What it is: A King Kong reboot set in 1973 in which a group of scientists and soldiers go to a remote island and end up fighting a gigantic gorilla, plus a bunch of giant insects and some reptilian monster things. Intended to eventually connect with the 2014 Godzilla as part of a cinematic giant monster universe.
I said in my review of The Magnificent Seven that some pieces of pop culture clearly have no compelling reason to exist, and Kong: Skull Island is an even better example of what I was talking about. Check out Kong’s first appearance in the movie: A bunch of military helicopters are flying around scoping out Skull Island when all of a sudden Kong shows up out of nowhere (as he somehow manages to do throughout this movie, despite being a gorilla the size of an office building) and starts swatting the choppers out of the sky.

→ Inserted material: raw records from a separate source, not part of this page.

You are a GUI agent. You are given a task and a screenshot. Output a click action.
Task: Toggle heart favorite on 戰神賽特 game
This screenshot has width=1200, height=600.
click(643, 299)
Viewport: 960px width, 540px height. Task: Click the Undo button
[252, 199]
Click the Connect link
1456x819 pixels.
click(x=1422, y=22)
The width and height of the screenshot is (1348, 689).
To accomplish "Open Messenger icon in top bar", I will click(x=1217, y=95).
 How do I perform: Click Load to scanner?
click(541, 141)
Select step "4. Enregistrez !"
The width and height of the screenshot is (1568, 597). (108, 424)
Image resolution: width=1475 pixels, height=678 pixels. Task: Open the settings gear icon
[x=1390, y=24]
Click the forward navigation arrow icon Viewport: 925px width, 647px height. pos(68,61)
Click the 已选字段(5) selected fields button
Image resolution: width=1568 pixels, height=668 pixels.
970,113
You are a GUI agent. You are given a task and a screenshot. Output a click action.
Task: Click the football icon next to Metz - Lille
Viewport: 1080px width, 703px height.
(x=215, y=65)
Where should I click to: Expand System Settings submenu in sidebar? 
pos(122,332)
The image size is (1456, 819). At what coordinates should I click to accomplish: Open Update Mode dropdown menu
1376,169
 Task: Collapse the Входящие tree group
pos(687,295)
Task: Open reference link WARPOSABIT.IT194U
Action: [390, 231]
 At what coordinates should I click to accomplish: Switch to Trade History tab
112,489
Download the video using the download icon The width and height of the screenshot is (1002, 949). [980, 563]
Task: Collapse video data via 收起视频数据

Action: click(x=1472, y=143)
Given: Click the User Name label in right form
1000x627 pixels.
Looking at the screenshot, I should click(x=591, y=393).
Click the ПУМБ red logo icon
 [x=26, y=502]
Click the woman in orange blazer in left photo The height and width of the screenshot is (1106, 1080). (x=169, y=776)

The army guys respond to this by continuing to fly really close to Kong and ineffectually spraying him with machine gun fire, which he predictably responds to by smashing even more of the helicopters to bits.
Imagine what it would be like to watch this scene if you went into the movie not knowing who or what King Kong was. It’d be ludicrously silly, and even in context it’s the sort of bafflingly nonsensical spectacle you only find in these forced resurrections of intellectual property that’s past the point of cultural relevance but still familiar enough that studios can probably squeeze a few more dollars out of it.
The underlying problem with this reboot in particular is that in terms of symbolism, gorillas just don’t mean the same thing to us as they did in 1933. Back then, big apes represented the overwhelming brutishness of nature directed against man’s fragile rationality. That’s why it resonated when the original King Kong subverted that perception by making Kong vulnerable and having beauty ultimately kill the beast. Now, I think we largely recognize that our fear of nature was a projection or rationalization of man’s own brutish, dominating impulses. Gorillas carry different connotations now: They’re either an endangered species we sympathize with and want to protect (think Harambe), or an uncomfortable reminder that apes have often been used as racist code for African-Americans and other people of color. Skull Island doesn’t want to get into any of those issues (probably wisely), so it just ignores them, rendering Kong meaningless and thereby making him unintentionally funny.
And yet, as with The Magnificent Seven, I still found Kong pretty enjoyable. The cinematography and special effects look great and it all moves at an endearingly fast pace. I knew going in that it was going to be filled with nods to Vietnam (the soundtrack is filled with CCR and Jefferson Airplane and such, Samuel L. Jackson’s military commander refuses to admit defeat, etc.) and expected to find that irritating, but it didn’t really bother me much in the moment. I guess Hollywood has succeeded in making me perceive the Vietnam War as a genre rather than a sensitive national wound.